The Editors’ Preps for the Week

To be prepared for a crisis, every Prepper must establish goals and make long-term and short-term plans. Steadily, we work on meeting our prepping goals. In this column, the SurvivalBlog editors review their week’s prep activities. They also share their planned prep activities for the coming week. These range from healthcare and gear purchases to gardening, property improvements, and food storage. This is something akin to our Retreat Owner Profiles, but written incrementally and in detail, throughout the year. We always welcome you to share your own successes and wisdom in the Comments. Let’s keep busy and be ready!


Dear SurvivalBlog Readers,

This week was fairly typical for us for this time of year, with lots of firewood splitting and stacking.  We are wrapping up our outdoor gardening season, but will continue in the greenhouse for at least another month. This week we processed 10 quarts of tomatoes. We are beginning to harvest potatoes, but the main harvest won’t be until after the first frost. We are getting back into our regular homeschooling schedule. Jim cut down three more dead-standing Western Larch trees, but that wood will probably be stacked in place for the winter. We also picked up several gallons of honey from a local apiary.  – Avalanche Lily Rawles



This week at the Latimer Homestead, we will be cleaning out the garden of expended plants and weeding around the fall plantings. Also, its time again to clean the chicken pen. We are closely monitoring the behavior of chicks and chickens, as they are gradually integrated. The chicks are now with their protector, their rooster, getting friendly. He’s struttin’ his stuff and letting them know who is king around them, but we are hopeful that he will be a good guardian and manager, as well as a father to future lines of chicks for us. We are spending a good deal of time out there with them and feeling a bit like chicken therapists, as we work to reduce stress and “make friendly” their environment. So far, adult hens are still laying well, which is the main goal, and chicks are getting big and seem healthy and strong.

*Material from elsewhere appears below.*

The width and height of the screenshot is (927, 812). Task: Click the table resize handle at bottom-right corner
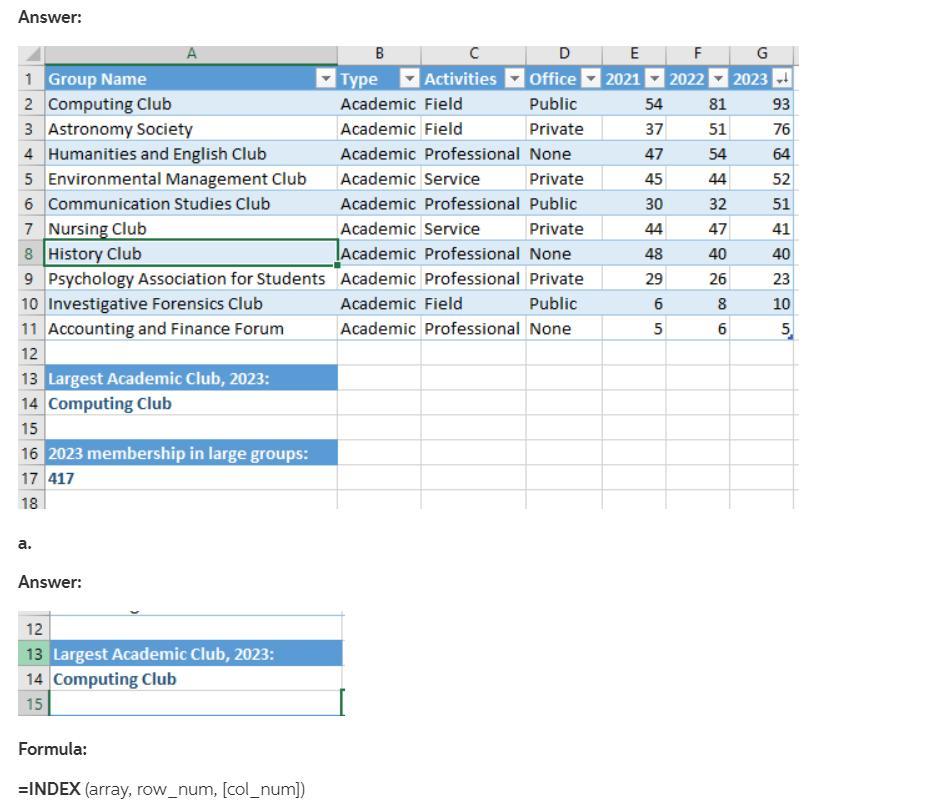[x=790, y=338]
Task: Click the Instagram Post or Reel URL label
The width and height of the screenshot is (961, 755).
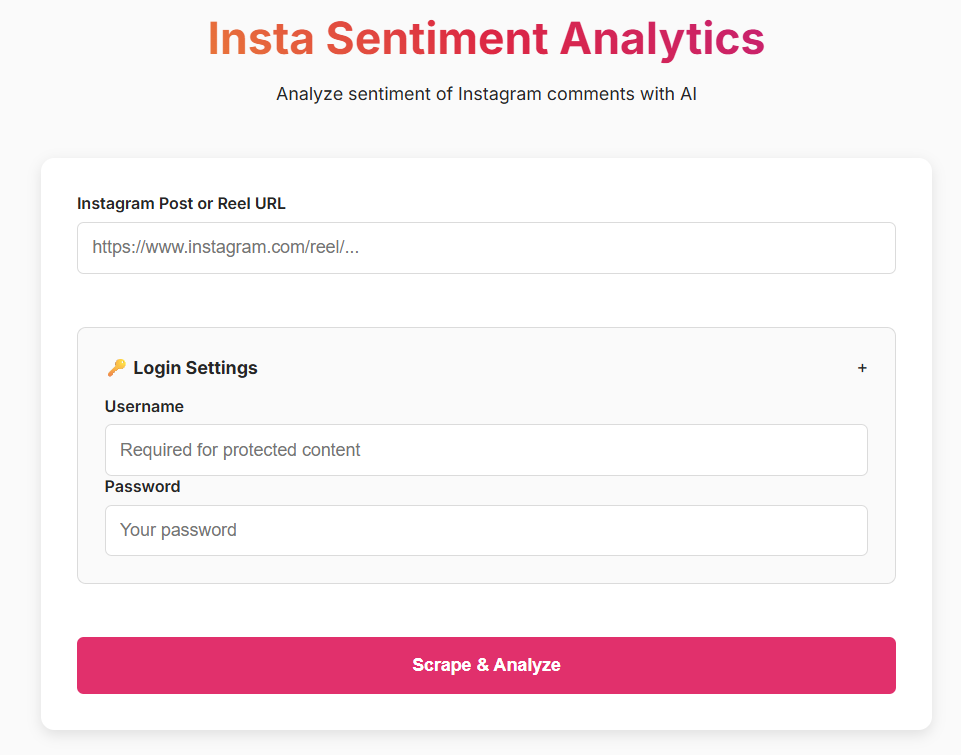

We remain quite busy putting up our daily garden product. Tomatoes are put up every other day by the gallons, and many other vegetables are also put away, mainly through canning but also freezing, freeze drying, and dehydrating, too. The winter squash are beginning to mature in massive quantities. In past years, we have only had a few make it past the squash bugs, so we are pleased with this bumper crop. Our battle efforts have won out against those pesky creatures. We’re still battling grasshoppers, but the population seems to be dwindling now that we are regularly baiting with NOLO.

Bugout Practice

With the Hurricanes in the Southeast and forest fires in the Northwest, we also have plans to test out our new generator and work on our portable water treatment system this week. We can’t assume things will work as we plan unless we periodically test them and practice using them!

o o o

Again, please share your own successes and wisdom in the Comments.


  1. Keep up the good work gentlemen. With the hurricane approaching down here was a good time to put use the bug out plan. Revised it slightly but was mostly on point.

    Keep doing dry run situations everyone for your most likely events.

  2. Regarding gardening, I encourage everyone I meet to investigate Hugelkultur gardening. This is Sepp Holzer’s method of no-irrigation gardening. One digs a trench. Six feet wide, a foot or two deep and as long as one wishes. Lay down (and pile up) dead timber, stumps, slash, rotten hay bales, etc. in the trench so it rises like a mountain. Then (layer with) and cover all with the dirt. The wood absorbs moisture all winter long. If the hill is built to 6′ high, one need not water, or water very much, in the summer because the roots get down into that wet wood. It does take a couple of years for the pile to hold enough water to get through the entire dry season. Great idea as water becomes scarce in some areas. They talk a lot about hugelkultur on Good luck.